═══ Data section
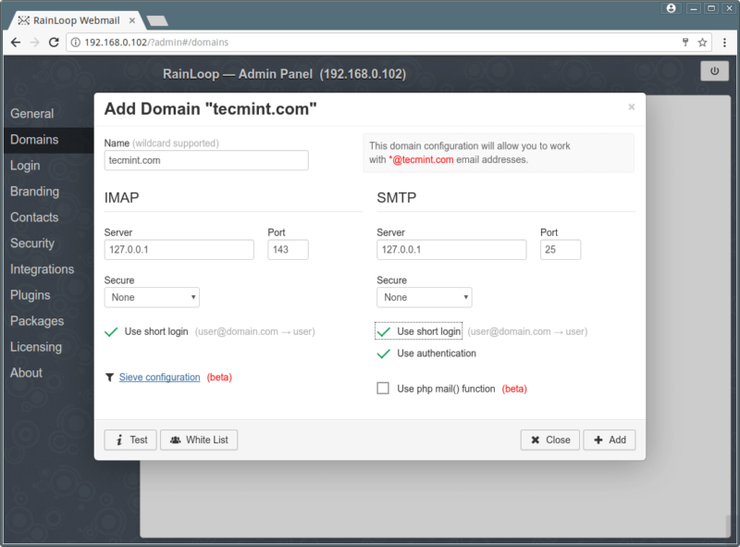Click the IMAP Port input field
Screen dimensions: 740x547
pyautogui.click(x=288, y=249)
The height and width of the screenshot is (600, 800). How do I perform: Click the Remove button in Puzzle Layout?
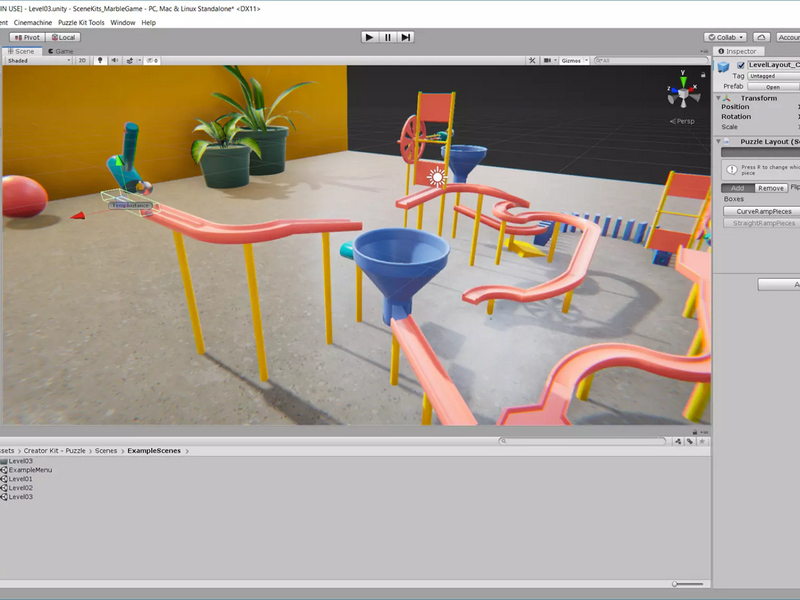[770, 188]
══════
Work to do — Edit the entries from the line containing "The height and" through the end of the entries, replacing "Remove button" with "Delete button" and leaving everything else unchanged. Omit the pictures from your answer.

Written answer —
The height and width of the screenshot is (600, 800). How do I perform: Click the Delete button in Puzzle Layout?
[770, 188]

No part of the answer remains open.